A poesia de Bopp encontra sua
matéria básica nas narrativas populares, esteja ela numa lenda
amazônica ou num relato de mãe
preta. É essa a matéria que o poeta
submeterá a seu tão característico
processo de segmentação, adotando o "corte" cinematográfico,
preferindo as estrofes curtas e justapostas a um encadeamento rítmico de maior fôlego. Com isso,
obtém um andamento quebradiço, no qual cada cena é uma aparição, cada fala tem algo de inopinado, cada refrão ou onomatopéia
surge como pontuação percussiva.
A preferência pela ordem direta,
pela coordenação ou mesmo pelo
atropelamento sintático ajuda
muito no efeito de oralidade; o léxico, colado aos localismos (amazônicos, por exemplo), submete
seu "exótico" a um tom de fala
com poesia natural.
Tudo somado, Bopp teria cumprido a particular "aventura"
que o antropófago Oswald de Andrade lhe reconheceu: "Trazer o
Brasil nos dentes". Mas o Brasil
não cabe em tal apresamento; o
próprio autor de "Urucungo"
(poemas negros que, como outros, ficaram injustamente à sombra de "Cobra Norato") reconheceria depois: "A Arca antropofágica encalhou em São Paulo, com
esse material a bordo. Urubu foi
ver se as águas já tinham baixado.
Não voltou mais. Houve imprevistos na descida. Os planos de reação e renovação ficaram num deixa-estar ou acomodaram-se em
variantes cosmopolitas. E a "Antropofagia' ficou nisso, provavelmente anotada no obituário de
uma época" (nota à edição de
1951 de "Cobra Norato", Bloch
Editores).
Tal avaliação nunca impediu, no
entanto, que Bopp continuasse a
dispensar à sua obra os cuidados
de uma sempre rigorosa reescritura, a tal ponto que Macedo Miranda chegou a se esquecer de que os
homens são mortais: "Jamais desfrutaremos uma edição definitiva
dos poemas de Raul Bopp". Esta
edição da poesia completa, ainda
que não atenda formalmente "aos
parâmetros de uma edição crítica", como lembra Massi, coloca-se como a mais abrangente e
criteriosa entre todas.

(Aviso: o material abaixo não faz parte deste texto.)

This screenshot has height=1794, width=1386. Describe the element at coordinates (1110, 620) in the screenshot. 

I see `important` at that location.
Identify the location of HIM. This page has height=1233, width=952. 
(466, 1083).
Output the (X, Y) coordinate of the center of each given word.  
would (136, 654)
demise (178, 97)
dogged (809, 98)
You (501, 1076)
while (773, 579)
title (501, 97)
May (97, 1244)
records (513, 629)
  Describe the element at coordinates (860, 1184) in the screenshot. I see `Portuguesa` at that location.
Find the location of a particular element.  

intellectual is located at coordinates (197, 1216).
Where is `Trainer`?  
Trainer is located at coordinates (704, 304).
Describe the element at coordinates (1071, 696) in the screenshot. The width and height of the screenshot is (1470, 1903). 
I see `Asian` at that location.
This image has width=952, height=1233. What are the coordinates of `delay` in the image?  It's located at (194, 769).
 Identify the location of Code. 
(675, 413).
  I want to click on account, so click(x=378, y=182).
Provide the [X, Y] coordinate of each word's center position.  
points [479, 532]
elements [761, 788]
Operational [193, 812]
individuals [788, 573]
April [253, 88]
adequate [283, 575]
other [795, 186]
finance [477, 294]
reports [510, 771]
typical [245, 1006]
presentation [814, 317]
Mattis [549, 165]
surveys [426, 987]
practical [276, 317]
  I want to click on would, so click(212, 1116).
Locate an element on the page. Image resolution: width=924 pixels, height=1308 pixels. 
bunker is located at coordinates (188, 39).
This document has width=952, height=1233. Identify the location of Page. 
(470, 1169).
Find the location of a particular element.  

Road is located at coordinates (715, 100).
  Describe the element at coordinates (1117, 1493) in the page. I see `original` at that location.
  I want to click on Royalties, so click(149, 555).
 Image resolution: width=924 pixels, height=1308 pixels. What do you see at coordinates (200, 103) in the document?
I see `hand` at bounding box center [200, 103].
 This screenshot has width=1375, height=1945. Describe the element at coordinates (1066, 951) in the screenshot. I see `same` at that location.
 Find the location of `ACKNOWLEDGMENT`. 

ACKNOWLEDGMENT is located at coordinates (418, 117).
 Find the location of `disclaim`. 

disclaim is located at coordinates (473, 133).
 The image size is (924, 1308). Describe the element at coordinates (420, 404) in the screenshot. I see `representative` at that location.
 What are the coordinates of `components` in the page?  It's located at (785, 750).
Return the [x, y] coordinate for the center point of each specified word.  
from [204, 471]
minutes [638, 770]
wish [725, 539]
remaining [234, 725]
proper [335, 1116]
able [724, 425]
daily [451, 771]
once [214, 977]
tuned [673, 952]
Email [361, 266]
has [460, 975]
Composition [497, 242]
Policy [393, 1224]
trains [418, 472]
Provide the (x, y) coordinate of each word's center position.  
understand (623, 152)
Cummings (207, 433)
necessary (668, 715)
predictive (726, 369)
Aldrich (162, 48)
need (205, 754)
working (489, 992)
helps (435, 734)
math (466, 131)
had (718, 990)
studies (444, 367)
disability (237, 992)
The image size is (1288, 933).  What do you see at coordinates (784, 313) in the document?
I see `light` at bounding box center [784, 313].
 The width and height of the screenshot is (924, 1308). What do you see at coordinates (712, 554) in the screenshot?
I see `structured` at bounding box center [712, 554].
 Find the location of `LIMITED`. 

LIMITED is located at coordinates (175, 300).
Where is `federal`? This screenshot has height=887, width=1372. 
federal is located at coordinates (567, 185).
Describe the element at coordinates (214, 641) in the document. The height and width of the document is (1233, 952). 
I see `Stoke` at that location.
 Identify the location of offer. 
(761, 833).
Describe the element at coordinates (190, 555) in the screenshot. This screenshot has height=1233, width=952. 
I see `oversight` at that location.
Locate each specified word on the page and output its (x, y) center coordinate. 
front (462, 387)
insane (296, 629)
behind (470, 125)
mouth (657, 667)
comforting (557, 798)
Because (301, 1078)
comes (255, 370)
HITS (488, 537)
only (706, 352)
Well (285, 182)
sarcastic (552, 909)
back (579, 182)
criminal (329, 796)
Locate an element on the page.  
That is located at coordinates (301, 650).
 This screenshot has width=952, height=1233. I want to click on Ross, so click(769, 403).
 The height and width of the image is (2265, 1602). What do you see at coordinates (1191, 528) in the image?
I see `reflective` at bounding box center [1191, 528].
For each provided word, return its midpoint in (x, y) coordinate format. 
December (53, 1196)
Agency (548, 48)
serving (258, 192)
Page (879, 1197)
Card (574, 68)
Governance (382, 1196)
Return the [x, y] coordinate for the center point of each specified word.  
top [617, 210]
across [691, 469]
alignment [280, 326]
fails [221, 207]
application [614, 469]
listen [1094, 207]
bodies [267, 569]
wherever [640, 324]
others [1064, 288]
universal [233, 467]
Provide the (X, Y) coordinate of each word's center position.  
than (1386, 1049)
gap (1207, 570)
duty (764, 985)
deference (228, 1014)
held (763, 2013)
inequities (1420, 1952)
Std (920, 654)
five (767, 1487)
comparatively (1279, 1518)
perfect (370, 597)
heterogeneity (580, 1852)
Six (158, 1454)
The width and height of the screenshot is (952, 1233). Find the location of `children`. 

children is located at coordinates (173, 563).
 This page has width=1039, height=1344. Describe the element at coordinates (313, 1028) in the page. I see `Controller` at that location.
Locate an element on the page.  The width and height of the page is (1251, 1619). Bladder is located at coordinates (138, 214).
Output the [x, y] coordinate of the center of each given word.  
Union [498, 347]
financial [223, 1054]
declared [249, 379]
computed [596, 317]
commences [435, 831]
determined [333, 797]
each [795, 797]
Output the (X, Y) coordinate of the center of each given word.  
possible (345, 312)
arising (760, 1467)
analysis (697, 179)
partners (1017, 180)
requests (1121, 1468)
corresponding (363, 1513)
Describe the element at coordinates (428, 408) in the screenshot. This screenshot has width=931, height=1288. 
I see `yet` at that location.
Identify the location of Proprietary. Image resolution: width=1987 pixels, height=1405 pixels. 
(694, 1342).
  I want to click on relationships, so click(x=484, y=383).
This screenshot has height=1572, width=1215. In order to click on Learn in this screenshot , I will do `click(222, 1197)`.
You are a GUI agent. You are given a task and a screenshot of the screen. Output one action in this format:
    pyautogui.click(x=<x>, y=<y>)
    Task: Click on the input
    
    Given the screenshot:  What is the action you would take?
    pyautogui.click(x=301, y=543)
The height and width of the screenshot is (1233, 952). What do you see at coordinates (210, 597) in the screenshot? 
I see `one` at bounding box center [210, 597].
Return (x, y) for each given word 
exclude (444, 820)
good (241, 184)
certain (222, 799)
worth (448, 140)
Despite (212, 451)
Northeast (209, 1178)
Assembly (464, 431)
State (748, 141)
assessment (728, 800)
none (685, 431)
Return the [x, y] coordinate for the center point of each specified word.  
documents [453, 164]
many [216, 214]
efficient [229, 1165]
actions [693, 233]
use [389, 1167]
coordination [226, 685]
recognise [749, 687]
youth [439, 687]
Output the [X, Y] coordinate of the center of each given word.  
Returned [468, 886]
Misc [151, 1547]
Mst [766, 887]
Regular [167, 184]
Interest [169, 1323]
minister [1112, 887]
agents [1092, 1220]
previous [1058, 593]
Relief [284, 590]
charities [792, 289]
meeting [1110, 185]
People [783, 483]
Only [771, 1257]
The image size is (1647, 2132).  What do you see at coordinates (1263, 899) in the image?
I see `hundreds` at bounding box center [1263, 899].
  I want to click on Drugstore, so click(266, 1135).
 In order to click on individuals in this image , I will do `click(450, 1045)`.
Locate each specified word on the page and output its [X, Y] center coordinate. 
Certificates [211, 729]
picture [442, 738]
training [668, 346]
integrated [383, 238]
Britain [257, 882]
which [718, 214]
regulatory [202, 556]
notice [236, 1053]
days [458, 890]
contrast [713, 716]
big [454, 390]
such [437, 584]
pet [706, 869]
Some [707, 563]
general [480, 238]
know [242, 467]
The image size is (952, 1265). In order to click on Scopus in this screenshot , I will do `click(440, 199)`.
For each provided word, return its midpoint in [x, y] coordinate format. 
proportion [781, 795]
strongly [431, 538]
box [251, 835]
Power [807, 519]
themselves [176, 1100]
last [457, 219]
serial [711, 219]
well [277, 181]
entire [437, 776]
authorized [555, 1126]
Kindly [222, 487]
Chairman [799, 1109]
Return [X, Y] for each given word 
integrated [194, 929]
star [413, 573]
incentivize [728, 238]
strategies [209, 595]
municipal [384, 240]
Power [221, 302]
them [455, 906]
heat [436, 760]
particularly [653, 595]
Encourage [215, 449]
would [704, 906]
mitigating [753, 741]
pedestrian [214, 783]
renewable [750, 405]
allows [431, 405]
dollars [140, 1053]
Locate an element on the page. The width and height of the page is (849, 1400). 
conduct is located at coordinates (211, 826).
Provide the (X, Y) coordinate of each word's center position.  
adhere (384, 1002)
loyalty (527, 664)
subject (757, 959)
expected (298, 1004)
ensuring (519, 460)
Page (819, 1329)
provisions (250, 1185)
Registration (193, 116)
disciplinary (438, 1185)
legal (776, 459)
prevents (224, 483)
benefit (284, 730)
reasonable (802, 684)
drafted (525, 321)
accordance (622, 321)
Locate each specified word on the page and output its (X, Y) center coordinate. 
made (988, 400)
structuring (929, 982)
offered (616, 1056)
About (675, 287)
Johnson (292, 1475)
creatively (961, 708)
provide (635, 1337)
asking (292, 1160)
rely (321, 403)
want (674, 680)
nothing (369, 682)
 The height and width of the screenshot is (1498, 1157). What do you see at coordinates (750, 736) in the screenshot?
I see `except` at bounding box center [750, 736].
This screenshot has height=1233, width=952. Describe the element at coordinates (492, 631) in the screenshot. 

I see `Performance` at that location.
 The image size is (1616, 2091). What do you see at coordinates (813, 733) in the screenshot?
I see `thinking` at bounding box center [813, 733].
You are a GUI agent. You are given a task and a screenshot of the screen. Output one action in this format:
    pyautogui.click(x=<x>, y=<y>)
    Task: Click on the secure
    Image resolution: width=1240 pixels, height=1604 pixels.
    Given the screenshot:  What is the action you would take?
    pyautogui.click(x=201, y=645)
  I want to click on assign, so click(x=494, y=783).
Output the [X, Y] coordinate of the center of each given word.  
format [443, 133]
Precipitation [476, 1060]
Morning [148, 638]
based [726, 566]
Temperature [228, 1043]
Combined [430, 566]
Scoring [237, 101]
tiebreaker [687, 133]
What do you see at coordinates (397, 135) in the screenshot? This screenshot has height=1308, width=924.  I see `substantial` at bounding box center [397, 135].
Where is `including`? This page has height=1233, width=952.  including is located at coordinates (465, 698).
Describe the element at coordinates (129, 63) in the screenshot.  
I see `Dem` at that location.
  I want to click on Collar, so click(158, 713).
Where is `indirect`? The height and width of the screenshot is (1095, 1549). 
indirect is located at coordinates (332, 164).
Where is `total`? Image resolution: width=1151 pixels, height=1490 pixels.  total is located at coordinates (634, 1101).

E recoloca,
como eu dizia no início desta resenha, a questão do valor de permanência destes poemas.
A poesia defende-se, creio, com
a vitalidade inventiva de suas imagens e seus ritmos -vitalidade
que, muito intensa num contexto,
pode ser muito menor em outro.
Aos olhos do leitor de hoje que
ainda se entregue a livros de versos
e de aspirações, a poesia de Bopp
continua a traduzir a desconfiança
de que este país guarda em si mesmo, na expressão do poeta, uma
"floresta cifrada". Tomada esta
imagem num sentido muito amplo, creio que ela pode apontar para além do nosso umbigo mítico:
indicará a convicção (também
compartilhada por cientistas sociais, políticos e humanistas consequentes) de que o Brasil merece
ser compreendido a partir do reconhecimento de suas forças próprias, para não se converter de vez
na risonha caricatura de modernidade -aquela que a antropofagia
globalizada lhe apresenta como
retrato objetivo e destino histórico.
A OBRA
Poesias Completas de
Raul Bopp - Organização de
Augusto Massi. Edusp (av. Prof.
Luciano Gualberto, travessa J,
374, CEP 05508-900, Cidade
Universitária , SP, tel.
011/818-4008). 343 págs. R$
29,80.
Alcides Villaça é professor de literatura brasileira na USP.